Element lookup listing

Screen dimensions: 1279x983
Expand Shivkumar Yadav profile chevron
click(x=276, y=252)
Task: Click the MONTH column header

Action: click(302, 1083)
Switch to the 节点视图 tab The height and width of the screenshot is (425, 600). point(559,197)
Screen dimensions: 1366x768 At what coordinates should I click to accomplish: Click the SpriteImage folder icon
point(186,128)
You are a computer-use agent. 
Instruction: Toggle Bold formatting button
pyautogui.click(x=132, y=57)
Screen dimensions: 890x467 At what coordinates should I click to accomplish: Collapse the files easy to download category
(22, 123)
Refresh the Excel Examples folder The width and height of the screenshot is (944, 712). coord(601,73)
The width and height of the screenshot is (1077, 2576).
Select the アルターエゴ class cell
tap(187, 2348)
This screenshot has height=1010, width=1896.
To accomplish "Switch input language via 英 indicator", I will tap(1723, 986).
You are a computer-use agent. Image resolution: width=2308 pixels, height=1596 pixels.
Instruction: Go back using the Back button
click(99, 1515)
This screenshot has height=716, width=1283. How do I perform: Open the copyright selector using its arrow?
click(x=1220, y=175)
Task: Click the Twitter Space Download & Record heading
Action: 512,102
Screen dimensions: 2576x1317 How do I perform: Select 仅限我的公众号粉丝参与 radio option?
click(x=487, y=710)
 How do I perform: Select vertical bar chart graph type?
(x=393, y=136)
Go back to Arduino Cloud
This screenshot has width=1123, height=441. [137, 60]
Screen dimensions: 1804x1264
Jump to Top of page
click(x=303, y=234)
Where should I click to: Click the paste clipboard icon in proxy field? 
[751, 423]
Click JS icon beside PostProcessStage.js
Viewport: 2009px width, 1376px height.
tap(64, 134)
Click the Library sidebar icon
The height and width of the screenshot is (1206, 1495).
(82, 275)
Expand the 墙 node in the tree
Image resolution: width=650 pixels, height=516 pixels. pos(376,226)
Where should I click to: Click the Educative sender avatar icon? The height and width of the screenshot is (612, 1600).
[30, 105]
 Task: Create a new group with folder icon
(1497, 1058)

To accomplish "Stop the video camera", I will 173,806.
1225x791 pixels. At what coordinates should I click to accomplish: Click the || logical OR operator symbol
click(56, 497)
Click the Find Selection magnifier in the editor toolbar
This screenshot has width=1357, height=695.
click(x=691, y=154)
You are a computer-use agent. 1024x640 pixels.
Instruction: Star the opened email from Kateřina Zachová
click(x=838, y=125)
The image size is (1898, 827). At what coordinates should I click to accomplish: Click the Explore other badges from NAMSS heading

-- YOUR OBJECTIVE --
Rewrite the listing from its first line through the line containing "Switch to the", inclusive, changing "column header" to "column heading" and leaving everything else as is.

-- PROBLEM SOLUTION --
Screen dimensions: 1279x983
Expand Shivkumar Yadav profile chevron
click(x=276, y=252)
Task: Click the MONTH column heading

Action: click(302, 1083)
Switch to the 节点视图 tab The height and width of the screenshot is (425, 600). point(559,197)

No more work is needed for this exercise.